In developing or updating proposed standards and certifying and promulgating standards under paragraph (1), the Director of the National Institute of Standards and Technology and the Director of the Administrative Office of the United States Courts shall each consult with—

(A)

the Attorney General;

(B)

the Director of the Cybersecurity and Infrastructure Security Agency;

(C)

the Administrator of General Services;

(D)

the Director of the Government Publishing Office;

(E)

the National Center for State Courts;

(F)

the National American Indian Court Judges Association;

(G)

independent experts in cybersecurity;

(H)

providers;

(I)

private entities offering electronic case management software; and

(J)

the Archivist of the United States.

(3)

Implementation assistance

(A)

Digital signature service

(i)

In general

Notwithstanding any limitations on the authority of the General Services Administration to provide services to State or Tribal entities, the Administrator of General Services shall offer a managed digital signature service to each Federal, State, or Tribal court that will allow the court to digitally sign covered orders without the court having to hold and secure the long-term cryptographic keys used to digitally authenticate the covered orders, or an equally secure successor technology.

(ii)

Consultation

The digital signature service offered under clause (i) shall be developed and implemented in consultation with the Administrative Office of United States Courts, the National Center for State Courts, the National American Indian Court Judges Association, the Government Publishing Office, and the Director of the Cybersecurity and Infrastructure Security Agency.

(iii)

Requirements

The digital signature service offered under clause (i) shall be designed to—

(I)

permit an authorized court officer or employee of a Federal, State, or Tribal court to digitally sign covered orders from a court office and while teleworking; and

(II)

be continuously available for use.

(B)

GIVEN DATA
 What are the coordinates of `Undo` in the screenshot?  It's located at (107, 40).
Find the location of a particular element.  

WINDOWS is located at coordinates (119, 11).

TO BE DONE
a. From the statute excerpt, retype the passage starting with "independent experts in" and going on through "the United States.".
b. According to the statute excerpt, which official must offer a managed digital signature service to Federal, State, and Tribal courts?
c. Carry on the statute excerpt from the point where it stops.

THE REPLIES
a.
independent experts in cybersecurity;

(H)

providers;

(I)

private entities offering electronic case management software; and

(J)

the Archivist of the United States.

b. The Administrator of General Services.

c.
Use

If a Federal, State, or Tribal court elects to use the managed digital signature service offered under subparagraph (A), the General Services Administration shall provide an online service, available both through a publicly-documented and publicly-available application programming interface and through secure and public websites, that enable authorized court officers and employees to digitally sign a covered order and recipients of a covered order and other third parties to verify that the covered order has a valid digital signature at no cost to the recipient or third party.

(C)

No cost to courts

The Administrator of General Services shall provide the managed digital signature service to Federal, State, and Tribal courts under this paragraph at no cost to the court.

(D)

Reimbursement

The Attorney General shall reimburse the Administrator of General Services for the costs of building, operating, and maintaining the managed digital signature service for Federal, State, and Tribal courts.

(b)

Digital signature requirements for Federal court orders

(1)

In general

(A)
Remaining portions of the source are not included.